***** Material provided
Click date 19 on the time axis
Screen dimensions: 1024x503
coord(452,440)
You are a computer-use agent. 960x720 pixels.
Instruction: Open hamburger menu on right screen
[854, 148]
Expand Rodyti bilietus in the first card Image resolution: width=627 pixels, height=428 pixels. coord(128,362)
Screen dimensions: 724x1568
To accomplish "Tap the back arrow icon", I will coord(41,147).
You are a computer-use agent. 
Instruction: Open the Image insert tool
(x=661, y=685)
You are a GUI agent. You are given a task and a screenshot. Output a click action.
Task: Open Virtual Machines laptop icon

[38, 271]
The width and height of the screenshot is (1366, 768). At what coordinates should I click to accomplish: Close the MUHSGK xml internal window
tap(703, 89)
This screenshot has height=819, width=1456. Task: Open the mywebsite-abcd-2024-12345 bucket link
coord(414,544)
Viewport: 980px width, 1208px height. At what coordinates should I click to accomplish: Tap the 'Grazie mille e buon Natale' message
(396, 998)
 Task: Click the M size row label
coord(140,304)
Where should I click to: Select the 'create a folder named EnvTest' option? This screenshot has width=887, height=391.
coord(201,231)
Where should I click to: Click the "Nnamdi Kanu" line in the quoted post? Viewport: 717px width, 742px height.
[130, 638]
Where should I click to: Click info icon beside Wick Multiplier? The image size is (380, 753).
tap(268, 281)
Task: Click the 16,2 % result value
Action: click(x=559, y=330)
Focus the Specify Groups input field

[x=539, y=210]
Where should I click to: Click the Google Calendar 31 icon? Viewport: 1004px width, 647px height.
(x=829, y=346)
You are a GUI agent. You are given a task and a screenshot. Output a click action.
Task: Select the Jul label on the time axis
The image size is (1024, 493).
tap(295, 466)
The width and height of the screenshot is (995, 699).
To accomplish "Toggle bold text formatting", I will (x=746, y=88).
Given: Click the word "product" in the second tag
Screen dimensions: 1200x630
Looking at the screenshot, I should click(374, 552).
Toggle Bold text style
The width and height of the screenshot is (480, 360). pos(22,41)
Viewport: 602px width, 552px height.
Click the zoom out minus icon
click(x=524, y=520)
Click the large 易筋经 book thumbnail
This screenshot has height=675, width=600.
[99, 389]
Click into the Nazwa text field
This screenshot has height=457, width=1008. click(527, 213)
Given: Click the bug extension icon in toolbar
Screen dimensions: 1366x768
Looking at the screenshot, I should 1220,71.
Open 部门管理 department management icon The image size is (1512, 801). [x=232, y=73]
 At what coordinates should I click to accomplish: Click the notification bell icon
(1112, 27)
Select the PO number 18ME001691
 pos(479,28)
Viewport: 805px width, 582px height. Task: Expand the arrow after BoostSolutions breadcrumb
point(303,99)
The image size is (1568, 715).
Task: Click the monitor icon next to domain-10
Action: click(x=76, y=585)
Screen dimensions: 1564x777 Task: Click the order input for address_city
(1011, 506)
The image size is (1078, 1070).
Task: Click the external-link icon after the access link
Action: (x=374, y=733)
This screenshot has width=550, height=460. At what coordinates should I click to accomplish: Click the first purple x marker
**********
Only an exact transcription of all the entries will do.

Click date 19 on the time axis
Screen dimensions: 1024x503
coord(452,440)
You are a computer-use agent. 960x720 pixels.
Instruction: Open hamburger menu on right screen
[854, 148]
Expand Rodyti bilietus in the first card Image resolution: width=627 pixels, height=428 pixels. coord(128,362)
Screen dimensions: 724x1568
To accomplish "Tap the back arrow icon", I will coord(41,147).
You are a computer-use agent. 
Instruction: Open the Image insert tool
(x=661, y=685)
You are a GUI agent. You are given a task and a screenshot. Output a click action.
Task: Open Virtual Machines laptop icon

[38, 271]
The width and height of the screenshot is (1366, 768). At what coordinates should I click to accomplish: Close the MUHSGK xml internal window
tap(703, 89)
This screenshot has height=819, width=1456. Task: Open the mywebsite-abcd-2024-12345 bucket link
coord(414,544)
Viewport: 980px width, 1208px height. At what coordinates should I click to accomplish: Tap the 'Grazie mille e buon Natale' message
(396, 998)
 Task: Click the M size row label
coord(140,304)
Where should I click to: Select the 'create a folder named EnvTest' option? This screenshot has width=887, height=391.
coord(201,231)
Where should I click to: Click the "Nnamdi Kanu" line in the quoted post? Viewport: 717px width, 742px height.
[130, 638]
Where should I click to: Click info icon beside Wick Multiplier? The image size is (380, 753).
tap(268, 281)
Task: Click the 16,2 % result value
Action: click(x=559, y=330)
Focus the Specify Groups input field

[x=539, y=210]
Where should I click to: Click the Google Calendar 31 icon? Viewport: 1004px width, 647px height.
(x=829, y=346)
You are a GUI agent. You are given a task and a screenshot. Output a click action.
Task: Select the Jul label on the time axis
The image size is (1024, 493).
tap(295, 466)
The width and height of the screenshot is (995, 699).
To accomplish "Toggle bold text formatting", I will (x=746, y=88).
Given: Click the word "product" in the second tag
Screen dimensions: 1200x630
Looking at the screenshot, I should click(374, 552).
Toggle Bold text style
The width and height of the screenshot is (480, 360). pos(22,41)
Viewport: 602px width, 552px height.
Click the zoom out minus icon
click(x=524, y=520)
Click the large 易筋经 book thumbnail
This screenshot has height=675, width=600.
[99, 389]
Click into the Nazwa text field
This screenshot has height=457, width=1008. click(527, 213)
Given: Click the bug extension icon in toolbar
Screen dimensions: 1366x768
Looking at the screenshot, I should 1220,71.
Open 部门管理 department management icon The image size is (1512, 801). [x=232, y=73]
 At what coordinates should I click to accomplish: Click the notification bell icon
(1112, 27)
Select the PO number 18ME001691
 pos(479,28)
Viewport: 805px width, 582px height. Task: Expand the arrow after BoostSolutions breadcrumb
point(303,99)
The image size is (1568, 715).
Task: Click the monitor icon next to domain-10
Action: click(x=76, y=585)
Screen dimensions: 1564x777 Task: Click the order input for address_city
(1011, 506)
The image size is (1078, 1070).
Task: Click the external-link icon after the access link
Action: (x=374, y=733)
This screenshot has width=550, height=460. At what coordinates should I click to accomplish: Click the first purple x marker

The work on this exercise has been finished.